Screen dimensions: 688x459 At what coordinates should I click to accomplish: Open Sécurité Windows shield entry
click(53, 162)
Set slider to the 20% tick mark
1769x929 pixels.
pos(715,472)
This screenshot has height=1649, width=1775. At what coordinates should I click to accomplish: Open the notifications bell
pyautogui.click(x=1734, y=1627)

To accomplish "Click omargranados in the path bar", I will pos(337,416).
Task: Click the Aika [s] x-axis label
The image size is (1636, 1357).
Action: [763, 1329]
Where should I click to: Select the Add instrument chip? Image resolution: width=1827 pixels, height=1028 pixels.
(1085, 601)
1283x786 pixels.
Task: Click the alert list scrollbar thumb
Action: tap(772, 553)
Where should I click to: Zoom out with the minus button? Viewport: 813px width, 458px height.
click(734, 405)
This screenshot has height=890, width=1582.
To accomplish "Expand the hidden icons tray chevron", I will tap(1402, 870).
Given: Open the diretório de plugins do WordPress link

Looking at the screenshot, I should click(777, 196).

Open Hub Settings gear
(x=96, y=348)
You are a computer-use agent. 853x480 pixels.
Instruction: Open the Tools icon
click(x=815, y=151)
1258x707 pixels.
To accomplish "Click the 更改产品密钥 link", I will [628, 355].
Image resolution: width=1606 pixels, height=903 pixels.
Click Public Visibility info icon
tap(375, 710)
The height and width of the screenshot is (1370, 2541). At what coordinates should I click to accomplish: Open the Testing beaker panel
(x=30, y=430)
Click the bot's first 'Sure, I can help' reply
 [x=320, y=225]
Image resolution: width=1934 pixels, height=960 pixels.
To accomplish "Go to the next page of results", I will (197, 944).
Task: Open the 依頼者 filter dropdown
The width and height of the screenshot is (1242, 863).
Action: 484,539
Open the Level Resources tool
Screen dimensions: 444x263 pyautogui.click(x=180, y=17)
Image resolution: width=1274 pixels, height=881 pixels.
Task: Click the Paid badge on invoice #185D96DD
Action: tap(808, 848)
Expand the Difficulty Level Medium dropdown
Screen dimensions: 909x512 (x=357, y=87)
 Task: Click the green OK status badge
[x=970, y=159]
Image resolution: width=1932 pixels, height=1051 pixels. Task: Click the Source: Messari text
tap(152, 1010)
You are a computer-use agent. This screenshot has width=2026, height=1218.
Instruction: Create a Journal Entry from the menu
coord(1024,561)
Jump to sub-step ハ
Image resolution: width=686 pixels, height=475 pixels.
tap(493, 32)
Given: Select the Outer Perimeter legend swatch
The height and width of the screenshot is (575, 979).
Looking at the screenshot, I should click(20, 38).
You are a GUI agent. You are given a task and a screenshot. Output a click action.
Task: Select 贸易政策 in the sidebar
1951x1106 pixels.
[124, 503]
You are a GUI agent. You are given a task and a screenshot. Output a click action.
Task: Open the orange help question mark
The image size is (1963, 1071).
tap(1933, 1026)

## Your task
Copy out only the lines above from the one with "Open Hub Settings gear" to the one with "You are a computer-use agent. This", inclusive, exactly as they stand.

## Result of the task
Open Hub Settings gear
(x=96, y=348)
You are a computer-use agent. 853x480 pixels.
Instruction: Open the Tools icon
click(x=815, y=151)
1258x707 pixels.
To accomplish "Click the 更改产品密钥 link", I will [628, 355].
Image resolution: width=1606 pixels, height=903 pixels.
Click Public Visibility info icon
tap(375, 710)
The height and width of the screenshot is (1370, 2541). At what coordinates should I click to accomplish: Open the Testing beaker panel
(x=30, y=430)
Click the bot's first 'Sure, I can help' reply
 [x=320, y=225]
Image resolution: width=1934 pixels, height=960 pixels.
To accomplish "Go to the next page of results", I will (197, 944).
Task: Open the 依頼者 filter dropdown
The width and height of the screenshot is (1242, 863).
Action: 484,539
Open the Level Resources tool
Screen dimensions: 444x263 pyautogui.click(x=180, y=17)
Image resolution: width=1274 pixels, height=881 pixels.
Task: Click the Paid badge on invoice #185D96DD
Action: tap(808, 848)
Expand the Difficulty Level Medium dropdown
Screen dimensions: 909x512 (x=357, y=87)
 Task: Click the green OK status badge
[x=970, y=159]
Image resolution: width=1932 pixels, height=1051 pixels. Task: Click the Source: Messari text
tap(152, 1010)
You are a computer-use agent. This screenshot has width=2026, height=1218.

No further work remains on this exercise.